Forest ecosystems are not static

Forests and forest ecosystems continue to evolve in response to natural and human-induced change. They often undergo measurable change even if humans do not intervene. Active management of forest ecosystems is required to meet almost any set of conservation and development objectives

Finally, responses to the shifting trends in public opinion about how forests should be managed have to take into account the long production period. In the last twenty years, there have been substantial shifts in opinion about the role of forests in the economy, in the environment and in societies. In principle, alternative options for forest management should be judged against the long-term objectives of sustainable forest management. These objectives should reflect the values of society, but this raises the question of: should these objectives reflect the values of today's society, future generations or a mixture of the two? Often, proponents of sustainable forest management refer to the values, wants and needs of future generations, but is there really any feasible way of estimating these?

1.1.4 Equity

Finally, the debate on sustainable forest management reflects expressions of concern about equity or the fairness in which the benefits of forests are distributed. While there are many equity aspects to forest management; most reflect the fact that the poorest people in developing countries tend to live in or near forests. The implications for equity of sustainable forest management, however, vary depending on the type of improvement to forest management that is being considered.

For example, improving commercial forest management and harvesting would benefit large numbers of poor people (through, for example, reductions in off-site environmental costs) while the costs would be borne by a small number of (usually powerful) stakeholders. However, stopping the widespread clearance of forests by small-scale farmers in order to reduce deforestation could have negative implications for equity. As these examples show, sustainable forest management can have both positive and negative implications for equity.

The relative weakness of forest policy to address equity issues remains a major challenge for the wider implementation of sustainable forest management. The discussion is furthered compounded by strongly held views on the tools needed to resolve these equity concerns: market, policy or institutional reforms. While technical and economic analysis may play some role, the equity of market outcomes is largely determined through political resolution. It remains useful to recall that attitudes and definitions of equity differ, sometimes widely, among cultures and stakeholder interests.

Items from a dataset
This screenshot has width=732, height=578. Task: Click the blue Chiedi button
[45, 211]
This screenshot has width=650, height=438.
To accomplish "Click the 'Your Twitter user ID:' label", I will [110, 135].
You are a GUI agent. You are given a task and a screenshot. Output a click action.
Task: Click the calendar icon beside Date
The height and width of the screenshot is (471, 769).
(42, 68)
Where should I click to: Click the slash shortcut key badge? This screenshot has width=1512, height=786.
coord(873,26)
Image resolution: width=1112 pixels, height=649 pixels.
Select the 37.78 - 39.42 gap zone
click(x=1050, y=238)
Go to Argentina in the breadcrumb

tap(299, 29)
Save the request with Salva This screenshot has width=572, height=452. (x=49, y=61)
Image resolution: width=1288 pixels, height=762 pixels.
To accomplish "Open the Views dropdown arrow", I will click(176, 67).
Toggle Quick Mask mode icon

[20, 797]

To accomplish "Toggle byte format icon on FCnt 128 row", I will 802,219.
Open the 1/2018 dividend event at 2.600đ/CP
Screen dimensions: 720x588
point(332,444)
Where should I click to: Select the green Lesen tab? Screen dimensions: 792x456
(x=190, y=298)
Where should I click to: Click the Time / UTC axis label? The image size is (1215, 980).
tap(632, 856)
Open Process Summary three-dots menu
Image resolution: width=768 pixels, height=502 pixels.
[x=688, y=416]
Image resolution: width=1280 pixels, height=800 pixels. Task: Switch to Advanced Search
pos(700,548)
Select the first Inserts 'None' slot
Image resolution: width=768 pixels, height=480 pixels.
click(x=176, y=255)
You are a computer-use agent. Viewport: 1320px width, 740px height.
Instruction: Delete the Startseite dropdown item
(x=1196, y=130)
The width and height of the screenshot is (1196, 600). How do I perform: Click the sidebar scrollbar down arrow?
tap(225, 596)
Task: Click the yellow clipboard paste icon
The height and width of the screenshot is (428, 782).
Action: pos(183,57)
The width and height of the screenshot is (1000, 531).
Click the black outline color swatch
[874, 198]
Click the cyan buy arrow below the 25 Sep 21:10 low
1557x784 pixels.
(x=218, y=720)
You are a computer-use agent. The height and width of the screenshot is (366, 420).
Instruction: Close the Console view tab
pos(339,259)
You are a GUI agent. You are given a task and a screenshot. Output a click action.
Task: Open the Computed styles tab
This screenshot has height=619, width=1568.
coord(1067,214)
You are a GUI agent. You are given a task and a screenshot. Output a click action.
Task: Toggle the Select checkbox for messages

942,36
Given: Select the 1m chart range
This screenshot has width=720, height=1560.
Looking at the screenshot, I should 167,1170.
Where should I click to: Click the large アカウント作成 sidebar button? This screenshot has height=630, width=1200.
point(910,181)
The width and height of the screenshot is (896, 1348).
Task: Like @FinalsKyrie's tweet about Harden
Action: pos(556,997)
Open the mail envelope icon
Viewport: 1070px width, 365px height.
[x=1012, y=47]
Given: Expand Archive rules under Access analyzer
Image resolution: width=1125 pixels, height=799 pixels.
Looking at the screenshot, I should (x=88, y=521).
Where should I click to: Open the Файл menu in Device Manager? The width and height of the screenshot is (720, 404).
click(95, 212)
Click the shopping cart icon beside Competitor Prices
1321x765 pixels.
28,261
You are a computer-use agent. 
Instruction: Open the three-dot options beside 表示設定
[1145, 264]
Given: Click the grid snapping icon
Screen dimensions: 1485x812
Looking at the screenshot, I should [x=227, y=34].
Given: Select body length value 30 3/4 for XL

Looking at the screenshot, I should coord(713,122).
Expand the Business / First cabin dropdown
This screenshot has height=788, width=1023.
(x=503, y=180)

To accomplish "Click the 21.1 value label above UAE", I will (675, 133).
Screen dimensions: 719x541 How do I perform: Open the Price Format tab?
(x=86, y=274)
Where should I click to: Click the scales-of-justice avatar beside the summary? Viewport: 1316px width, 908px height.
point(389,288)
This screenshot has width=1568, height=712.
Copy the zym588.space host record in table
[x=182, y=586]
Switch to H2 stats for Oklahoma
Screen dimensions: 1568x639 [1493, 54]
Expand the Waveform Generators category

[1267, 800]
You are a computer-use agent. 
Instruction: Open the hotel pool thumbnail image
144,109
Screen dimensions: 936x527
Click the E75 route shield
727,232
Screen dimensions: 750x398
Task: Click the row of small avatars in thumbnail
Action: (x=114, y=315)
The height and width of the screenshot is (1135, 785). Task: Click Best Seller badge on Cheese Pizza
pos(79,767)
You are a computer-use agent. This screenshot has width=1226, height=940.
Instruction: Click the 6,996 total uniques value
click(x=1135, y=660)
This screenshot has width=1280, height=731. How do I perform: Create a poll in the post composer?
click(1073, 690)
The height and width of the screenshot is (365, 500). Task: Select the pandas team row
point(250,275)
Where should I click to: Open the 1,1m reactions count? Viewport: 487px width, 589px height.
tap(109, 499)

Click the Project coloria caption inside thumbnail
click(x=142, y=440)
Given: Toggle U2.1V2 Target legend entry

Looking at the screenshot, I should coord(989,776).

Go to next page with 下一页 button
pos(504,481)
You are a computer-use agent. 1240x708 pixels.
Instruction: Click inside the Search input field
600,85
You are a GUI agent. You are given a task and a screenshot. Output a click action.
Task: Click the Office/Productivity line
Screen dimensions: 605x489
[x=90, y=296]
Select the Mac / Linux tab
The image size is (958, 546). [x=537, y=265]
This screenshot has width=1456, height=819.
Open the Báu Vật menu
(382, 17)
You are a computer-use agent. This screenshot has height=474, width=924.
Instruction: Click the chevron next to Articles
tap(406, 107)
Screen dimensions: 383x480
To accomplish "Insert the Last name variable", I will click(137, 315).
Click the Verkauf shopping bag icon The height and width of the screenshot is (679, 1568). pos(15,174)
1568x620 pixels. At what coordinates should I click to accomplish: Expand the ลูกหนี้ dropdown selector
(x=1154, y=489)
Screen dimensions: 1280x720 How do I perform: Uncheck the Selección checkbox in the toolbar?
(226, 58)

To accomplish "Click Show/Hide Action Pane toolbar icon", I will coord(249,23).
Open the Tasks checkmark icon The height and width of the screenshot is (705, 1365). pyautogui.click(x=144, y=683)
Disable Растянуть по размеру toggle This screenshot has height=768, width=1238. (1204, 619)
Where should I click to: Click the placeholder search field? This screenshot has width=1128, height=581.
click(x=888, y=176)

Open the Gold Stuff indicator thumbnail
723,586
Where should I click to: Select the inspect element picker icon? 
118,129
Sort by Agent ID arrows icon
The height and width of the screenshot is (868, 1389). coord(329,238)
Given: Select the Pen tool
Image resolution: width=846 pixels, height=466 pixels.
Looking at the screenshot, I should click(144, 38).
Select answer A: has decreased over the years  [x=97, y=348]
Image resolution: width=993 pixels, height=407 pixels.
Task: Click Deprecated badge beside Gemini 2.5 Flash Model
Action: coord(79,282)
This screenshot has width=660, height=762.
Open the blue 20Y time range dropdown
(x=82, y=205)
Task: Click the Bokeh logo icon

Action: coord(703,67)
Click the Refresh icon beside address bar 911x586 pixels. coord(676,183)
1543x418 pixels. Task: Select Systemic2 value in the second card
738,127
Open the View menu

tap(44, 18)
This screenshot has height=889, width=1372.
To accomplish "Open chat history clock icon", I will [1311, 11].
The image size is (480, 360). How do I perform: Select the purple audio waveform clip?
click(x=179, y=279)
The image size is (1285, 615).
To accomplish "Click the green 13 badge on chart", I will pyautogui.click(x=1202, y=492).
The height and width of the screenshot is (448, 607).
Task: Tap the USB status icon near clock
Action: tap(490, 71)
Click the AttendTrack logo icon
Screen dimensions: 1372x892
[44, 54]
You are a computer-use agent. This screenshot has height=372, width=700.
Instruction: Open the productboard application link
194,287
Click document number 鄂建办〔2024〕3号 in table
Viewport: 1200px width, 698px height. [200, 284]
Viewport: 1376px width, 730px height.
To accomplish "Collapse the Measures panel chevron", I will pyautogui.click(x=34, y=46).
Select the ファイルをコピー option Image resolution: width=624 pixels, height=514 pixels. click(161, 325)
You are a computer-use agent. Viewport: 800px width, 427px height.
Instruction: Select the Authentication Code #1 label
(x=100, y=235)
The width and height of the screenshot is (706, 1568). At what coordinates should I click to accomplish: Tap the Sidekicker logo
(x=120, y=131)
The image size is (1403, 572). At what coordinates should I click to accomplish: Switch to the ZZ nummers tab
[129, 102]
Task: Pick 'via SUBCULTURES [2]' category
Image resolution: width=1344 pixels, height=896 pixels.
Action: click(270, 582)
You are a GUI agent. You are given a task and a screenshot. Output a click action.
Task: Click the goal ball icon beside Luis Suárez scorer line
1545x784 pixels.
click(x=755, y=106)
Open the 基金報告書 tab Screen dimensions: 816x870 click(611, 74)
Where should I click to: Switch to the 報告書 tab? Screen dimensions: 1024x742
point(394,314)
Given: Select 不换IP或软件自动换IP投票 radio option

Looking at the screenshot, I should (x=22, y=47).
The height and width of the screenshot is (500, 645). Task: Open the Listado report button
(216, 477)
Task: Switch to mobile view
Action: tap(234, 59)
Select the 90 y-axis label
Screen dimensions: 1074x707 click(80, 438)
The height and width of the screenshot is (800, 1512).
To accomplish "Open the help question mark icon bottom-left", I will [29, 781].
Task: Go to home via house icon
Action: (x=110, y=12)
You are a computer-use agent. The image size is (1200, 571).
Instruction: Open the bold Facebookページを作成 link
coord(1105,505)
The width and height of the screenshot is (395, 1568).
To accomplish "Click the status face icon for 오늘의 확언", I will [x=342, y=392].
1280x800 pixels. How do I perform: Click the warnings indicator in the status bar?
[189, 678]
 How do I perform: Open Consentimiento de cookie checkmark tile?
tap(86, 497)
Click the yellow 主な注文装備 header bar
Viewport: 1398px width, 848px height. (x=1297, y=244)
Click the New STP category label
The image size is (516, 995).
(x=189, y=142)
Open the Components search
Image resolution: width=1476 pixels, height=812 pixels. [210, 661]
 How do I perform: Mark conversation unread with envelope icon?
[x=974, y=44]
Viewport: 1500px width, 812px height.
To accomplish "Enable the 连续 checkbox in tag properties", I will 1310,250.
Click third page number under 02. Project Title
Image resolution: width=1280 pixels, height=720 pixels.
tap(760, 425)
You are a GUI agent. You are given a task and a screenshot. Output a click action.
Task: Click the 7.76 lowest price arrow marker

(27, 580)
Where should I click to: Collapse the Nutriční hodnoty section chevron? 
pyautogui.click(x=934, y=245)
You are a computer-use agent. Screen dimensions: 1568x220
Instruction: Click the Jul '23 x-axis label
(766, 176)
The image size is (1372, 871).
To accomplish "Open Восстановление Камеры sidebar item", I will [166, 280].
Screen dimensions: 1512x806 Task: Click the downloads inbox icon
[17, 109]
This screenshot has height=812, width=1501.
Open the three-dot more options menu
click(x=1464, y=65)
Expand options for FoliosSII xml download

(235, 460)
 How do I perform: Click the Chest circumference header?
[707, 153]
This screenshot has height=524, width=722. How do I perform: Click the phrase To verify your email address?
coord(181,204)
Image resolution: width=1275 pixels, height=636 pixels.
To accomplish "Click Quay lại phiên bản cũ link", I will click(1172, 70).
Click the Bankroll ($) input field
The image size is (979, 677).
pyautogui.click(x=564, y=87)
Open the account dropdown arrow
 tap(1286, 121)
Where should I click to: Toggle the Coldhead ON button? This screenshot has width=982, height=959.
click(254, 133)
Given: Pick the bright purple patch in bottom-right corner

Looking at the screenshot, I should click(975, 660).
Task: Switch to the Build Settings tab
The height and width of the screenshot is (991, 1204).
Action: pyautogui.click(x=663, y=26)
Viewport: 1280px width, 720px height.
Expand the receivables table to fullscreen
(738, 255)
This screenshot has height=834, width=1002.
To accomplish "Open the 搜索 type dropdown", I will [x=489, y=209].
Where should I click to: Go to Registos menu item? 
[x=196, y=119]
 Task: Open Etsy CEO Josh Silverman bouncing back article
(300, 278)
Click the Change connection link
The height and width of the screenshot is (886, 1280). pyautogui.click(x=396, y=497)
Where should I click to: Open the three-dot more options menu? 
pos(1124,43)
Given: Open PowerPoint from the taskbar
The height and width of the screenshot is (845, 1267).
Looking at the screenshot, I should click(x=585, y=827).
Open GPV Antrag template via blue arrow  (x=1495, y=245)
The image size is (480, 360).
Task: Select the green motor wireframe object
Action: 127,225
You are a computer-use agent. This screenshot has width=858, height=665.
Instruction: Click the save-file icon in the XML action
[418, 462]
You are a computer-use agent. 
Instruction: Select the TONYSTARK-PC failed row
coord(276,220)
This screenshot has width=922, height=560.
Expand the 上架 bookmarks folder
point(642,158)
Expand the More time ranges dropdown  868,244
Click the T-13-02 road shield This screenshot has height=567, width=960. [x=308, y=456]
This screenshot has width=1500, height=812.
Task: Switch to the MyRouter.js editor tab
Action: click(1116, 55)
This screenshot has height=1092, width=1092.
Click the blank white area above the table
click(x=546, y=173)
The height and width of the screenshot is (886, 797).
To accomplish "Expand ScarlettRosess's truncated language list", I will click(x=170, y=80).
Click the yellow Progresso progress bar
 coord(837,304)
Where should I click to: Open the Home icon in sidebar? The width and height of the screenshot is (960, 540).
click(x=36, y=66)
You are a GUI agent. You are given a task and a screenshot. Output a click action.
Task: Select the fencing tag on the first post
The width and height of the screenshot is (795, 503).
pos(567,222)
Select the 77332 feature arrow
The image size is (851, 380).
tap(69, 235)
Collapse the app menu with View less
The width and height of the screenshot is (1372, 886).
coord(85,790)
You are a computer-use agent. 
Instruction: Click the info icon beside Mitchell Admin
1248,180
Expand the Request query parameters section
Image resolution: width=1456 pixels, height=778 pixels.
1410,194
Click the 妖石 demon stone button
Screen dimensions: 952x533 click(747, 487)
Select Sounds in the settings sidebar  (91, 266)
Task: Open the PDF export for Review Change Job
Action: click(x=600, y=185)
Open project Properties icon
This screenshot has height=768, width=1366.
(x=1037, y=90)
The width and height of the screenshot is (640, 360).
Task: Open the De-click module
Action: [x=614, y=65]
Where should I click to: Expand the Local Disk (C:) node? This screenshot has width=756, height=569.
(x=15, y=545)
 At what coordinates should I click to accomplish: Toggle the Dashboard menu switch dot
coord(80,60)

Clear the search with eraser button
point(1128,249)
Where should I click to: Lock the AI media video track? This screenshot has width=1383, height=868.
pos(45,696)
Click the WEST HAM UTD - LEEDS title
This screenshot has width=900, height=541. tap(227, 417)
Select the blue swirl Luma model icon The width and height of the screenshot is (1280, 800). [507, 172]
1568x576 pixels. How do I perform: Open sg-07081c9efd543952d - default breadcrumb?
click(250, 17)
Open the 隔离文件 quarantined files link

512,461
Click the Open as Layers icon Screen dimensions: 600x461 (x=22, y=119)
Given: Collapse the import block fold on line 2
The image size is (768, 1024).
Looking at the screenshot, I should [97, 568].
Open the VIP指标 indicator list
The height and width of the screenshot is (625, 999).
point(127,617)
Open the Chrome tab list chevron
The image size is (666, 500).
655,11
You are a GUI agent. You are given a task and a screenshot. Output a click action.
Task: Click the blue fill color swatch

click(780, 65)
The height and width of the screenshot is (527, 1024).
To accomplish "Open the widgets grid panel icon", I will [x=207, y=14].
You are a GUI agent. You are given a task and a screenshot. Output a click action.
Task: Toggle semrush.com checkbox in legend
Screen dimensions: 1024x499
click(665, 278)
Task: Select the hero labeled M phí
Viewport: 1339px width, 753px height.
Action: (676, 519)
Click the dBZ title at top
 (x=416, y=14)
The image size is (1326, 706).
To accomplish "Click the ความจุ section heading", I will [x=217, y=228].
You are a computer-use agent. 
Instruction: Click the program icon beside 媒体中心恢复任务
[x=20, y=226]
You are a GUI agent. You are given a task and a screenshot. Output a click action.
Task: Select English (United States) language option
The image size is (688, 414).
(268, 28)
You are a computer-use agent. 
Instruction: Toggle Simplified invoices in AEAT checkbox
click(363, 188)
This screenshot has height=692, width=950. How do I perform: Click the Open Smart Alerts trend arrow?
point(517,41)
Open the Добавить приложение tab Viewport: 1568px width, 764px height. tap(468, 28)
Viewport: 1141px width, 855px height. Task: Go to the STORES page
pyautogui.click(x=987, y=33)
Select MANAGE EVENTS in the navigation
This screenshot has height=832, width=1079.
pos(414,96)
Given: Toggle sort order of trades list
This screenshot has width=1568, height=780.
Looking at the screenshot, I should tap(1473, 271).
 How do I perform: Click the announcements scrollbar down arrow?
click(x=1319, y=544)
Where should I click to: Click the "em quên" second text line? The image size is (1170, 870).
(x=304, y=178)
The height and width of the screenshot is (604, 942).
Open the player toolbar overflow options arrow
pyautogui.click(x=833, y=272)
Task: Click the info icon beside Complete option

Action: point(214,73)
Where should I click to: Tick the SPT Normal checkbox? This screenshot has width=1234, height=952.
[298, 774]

▶ [WHAT THIS EXERCISE ASKS]:
- a) Repeat a passage of the forest management text word for word, starting at "Finally, responses to" and stopping after "of estimating these?".
- b) In the forest management text, where do the poorest people in developing countries tend to live?

▶ [ANSWERS]:
- a)
Finally, responses to the shifting trends in public opinion about how forests should be managed have to take into account the long production period. In the last twenty years, there have been substantial shifts in opinion about the role of forests in the economy, in the environment and in societies. In principle, alternative options for forest management should be judged against the long-term objectives of sustainable forest management. These objectives should reflect the values of society, but this raises the question of: should these objectives reflect the values of today's society, future generations or a mixture of the two? Often, proponents of sustainable forest management refer to the values, wants and needs of future generations, but is there really any feasible way of estimating these?

- b) They tend to live in or near forests.